Website Update: Moving to WordPress, and Beyond

Darcy Lewis

After more than a year of work, the website committee recently saw the homepage and a handful of landing pages as built-out WordPress pages. We’ve been working with these pages as PDFs for months, but seeing them in WordPress feels like a huge advance.

That means we can—wait for it—click on a homepage button and be taken to a landing page within the site. Navigating a homepage seems so simple and commonplace, but it’s easy to underestimate what an important milestone this is.

To get us this far, we’ve had to go through most of the key stages in website development:

  • Planning
  • Design
  • Build-out
  • Testing
  • Integration

Site Development Recap

This process may seem linear, but it’s not. We are currently working in nearly all these phases simultaneously. Here’s a recap of what we’re doing.

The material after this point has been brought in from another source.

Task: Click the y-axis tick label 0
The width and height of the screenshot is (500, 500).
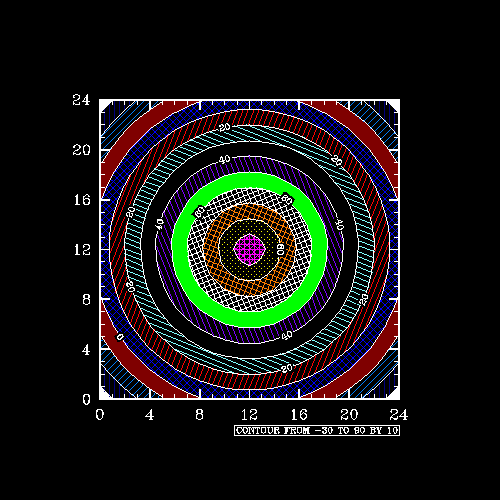Action: point(86,399)
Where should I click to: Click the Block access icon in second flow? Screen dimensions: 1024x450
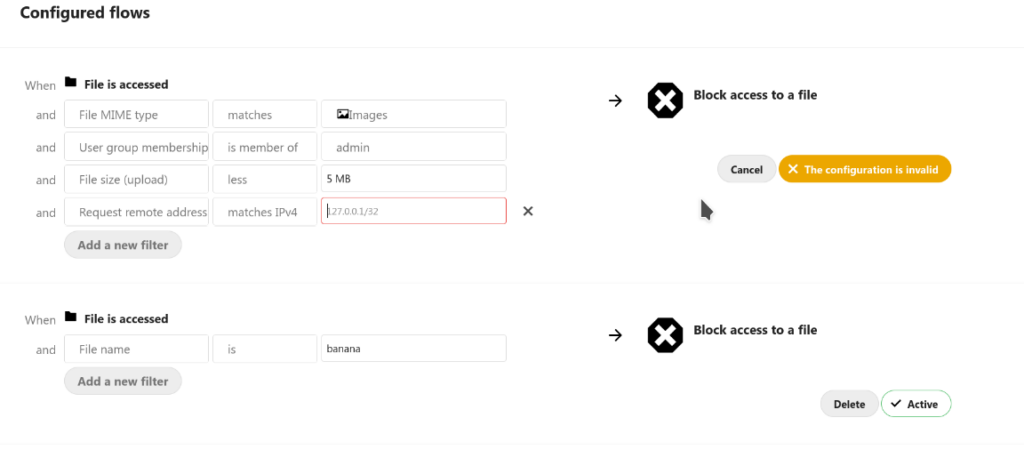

  1. Planning: Site planning is complete for the most part, although we still have a handful of pages whose ultimate place in the sitemap is TBD.
  2. Design: Our UX architect has switched his focus from building wireframes (planning) to page design, working his way through a long list of pages that need to be designed. Review efficiency is essential, so we’ve honed the process to include us on the web committee, plus some combination of President Laura Laing, Vice President Emily Paulsen, and Executive Director James Brannigan.
  3. Build: Meanwhile, Think33’s developers are building pages in WordPress as quickly as they’re approved—hence our recent test drive of the new homepage. Additionally, Kellen’s IS team is now also building out the back-end portal that will contain all the membership records.
  4. Testing: Once we reach a critical mass of functional WordPress pages, testing and troubleshooting will begin in earnest. We on the website committee will assist Think33 with this, and we will also invite committee chairs to take their respective pages for a spin to be sure they can do everything that’s needed.
  5. Integration: This is when the WordPress site and the back-end portal start communicating so that the user will experience them as a single website. Given that we’re using brand-new software, it’s where the most unknowns will arise. Kellen should be able to use the software to build the functionality called for in Think33’s design. Think33 should then be able to use WordPress to create the desired appearance on all pages. But getting there will be a process with an unknown and unpredictable number of challenges.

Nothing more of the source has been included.